TEKS PILIHAN:
↓
Sementara ahli fiqih juga ada yang berpendapat, bahwa dalam keadaan demikian dia boleh diberi bantuan dari uang zakat, sebanyak harta yang dideritanya itu, sekalipun beribu-ribu banyaknya.

Memanfaatkan Tanah Pertanian

Apabila seorang muslim memiliki tanah pertanian, maka dia harus memanfaatkan tanah tersebut dengan bercocoktanam.
Islam samasekali tidak menyukai dikosongkannya tanah pertanian itu, sebab hal tersebut berarti menghilangkan nikmat dan membuang-buang harta, sedang Rasulullah s.a.w. melarang keras disia-siakannya harta.
"Rasulullah s.a.w. melarang membuang-buang harta."
Pemilik tanah ini dapat memanfaatkannya dengan berbagai cara.
↑
TUGAS YANG DIMINTA:
1. Salin kembali bagian teks tentang tanah pertanian yang diawali kata-kata "Sementara ahli fiqih" dan diakhiri "dengan berbagai cara.", lalu ganti setiap "harta" dengan "kekayaan".
2. Teruskan teks tentang pemanfaatan tanah pertanian dengan menulis bagian berikutnya setelah kalimat terakhir yang tertera.

ISI DATASET:
↓
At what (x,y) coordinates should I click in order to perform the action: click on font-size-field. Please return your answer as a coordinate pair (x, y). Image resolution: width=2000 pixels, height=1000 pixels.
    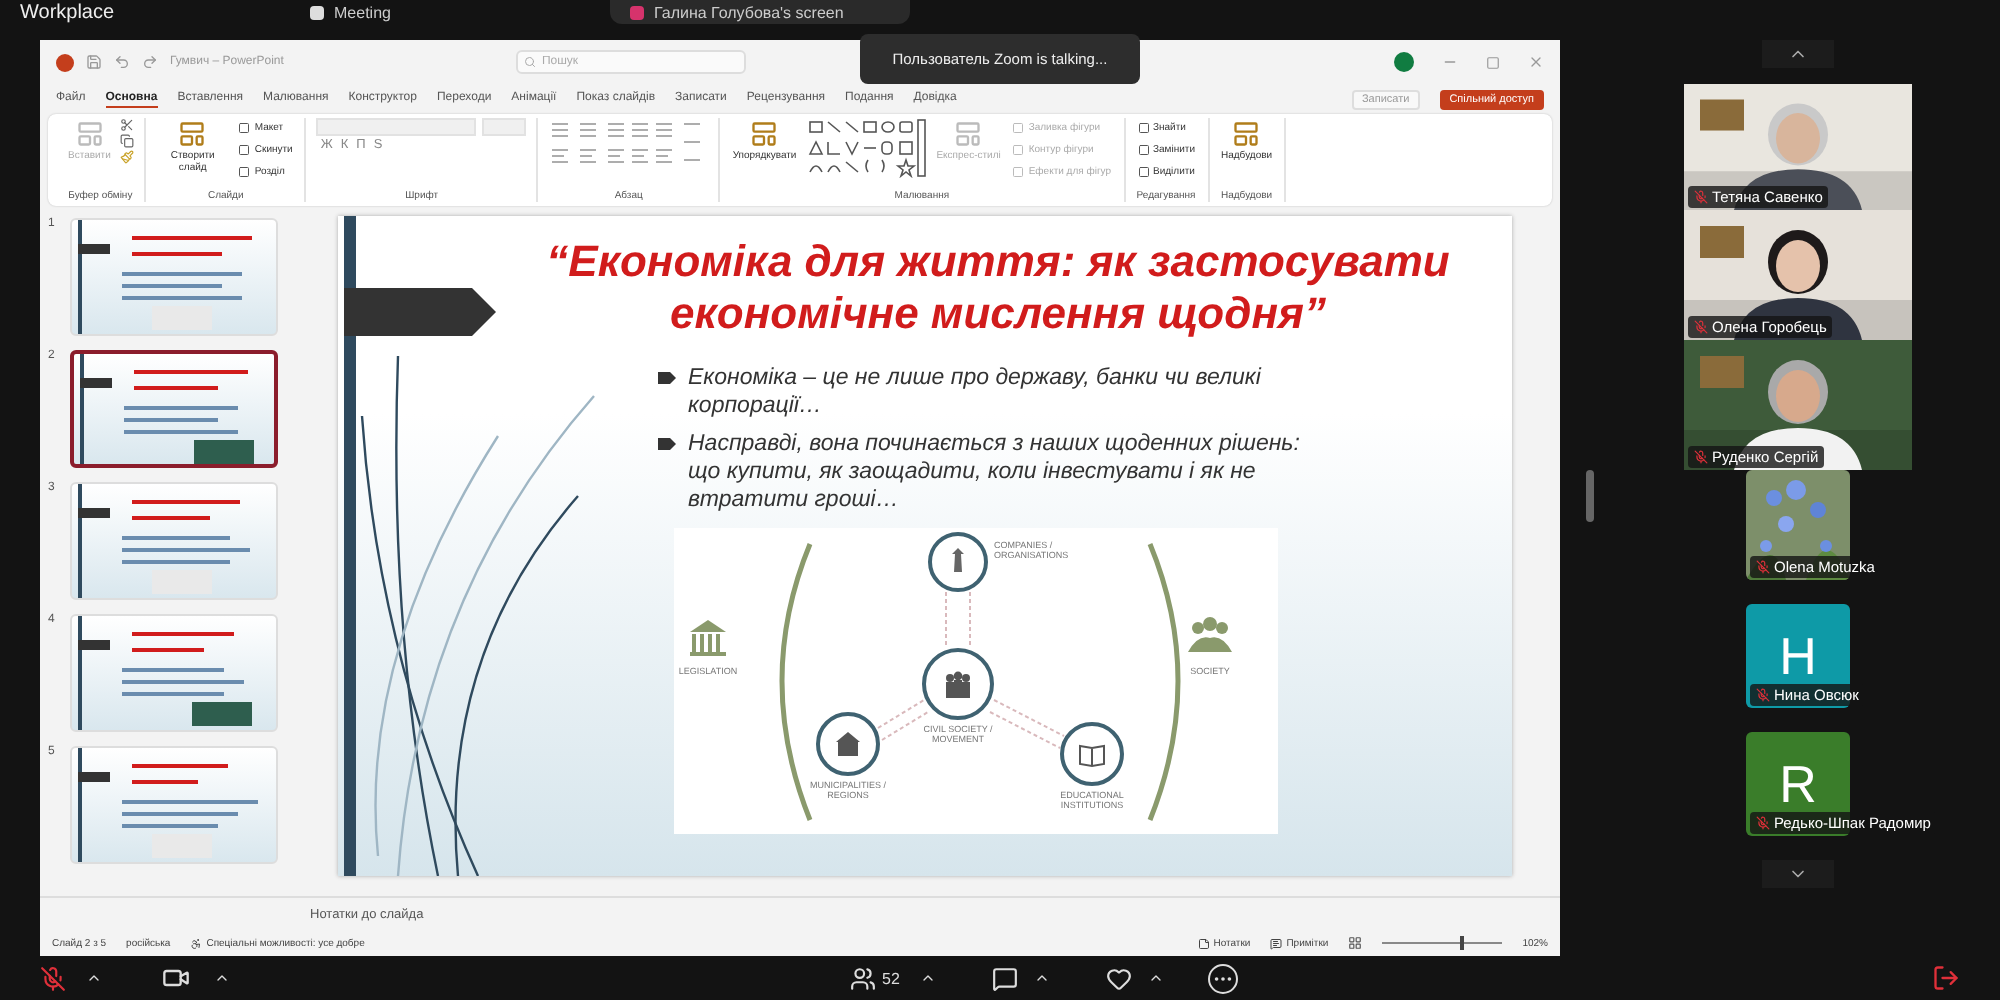
    Looking at the image, I should click on (504, 127).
↑
JAWABAN TIAP TUGAS:
1.
Sementara ahli fiqih juga ada yang berpendapat, bahwa dalam keadaan demikian dia boleh diberi bantuan dari uang zakat, sebanyak kekayaan yang dideritanya itu, sekalipun beribu-ribu banyaknya.

Memanfaatkan Tanah Pertanian

Apabila seorang muslim memiliki tanah pertanian, maka dia harus memanfaatkan tanah tersebut dengan bercocoktanam.
Islam samasekali tidak menyukai dikosongkannya tanah pertanian itu, sebab hal tersebut berarti menghilangkan nikmat dan membuang-buang kekayaan, sedang Rasulullah s.a.w. melarang keras disia-siakannya kekayaan.
"Rasulullah s.a.w. melarang membuang-buang kekayaan."
Pemilik tanah ini dapat memanfaatkannya dengan berbagai cara.

2.
Cara Pemanfaatannya

Cara pertama. Diurus sendiri dengan ditanaminya tumbuh-tumbuhan atau ditaburi benih kemudian disiram dan dipelihara. Begitulah sampai keluar hasilnya. Cara semacam ini adalah cara yang terpuji, di mana pemiliknya akan mendapat pahala dari Allah karena tanamannya itu bisa dimanfaatkan oleh manusia, burung dan binatang ternak. Kebanyakan sahabat Anshar adalah hidup bercocok-tanam. Mereka urus sendiri tanah-tanah mereka itu, sebagaimana telah diterangkan terdahulu.
Cara kedua. Kalau dia tidak mungkin dapat mengurus sendiri, maka dipinjamkannya tanahnya itu kepada orang lain yang mampu mengurusnya dengan bantuan alat, bibit ataupun binatang untuk mengolah tanah, sedang dia samasekali tidak mengambil hasilnya. Cara semacam ini sangat dituntut oleh Islam.
Abu Hurairah meriwayatkan, bahwa Rasulullah s.a.w. bersabda sebagai berikut:
"Barangsiapa memiliki tanah, maka tanamilah atau berikan kepada kawannya." (Riwayat Bukhari dan Muslim)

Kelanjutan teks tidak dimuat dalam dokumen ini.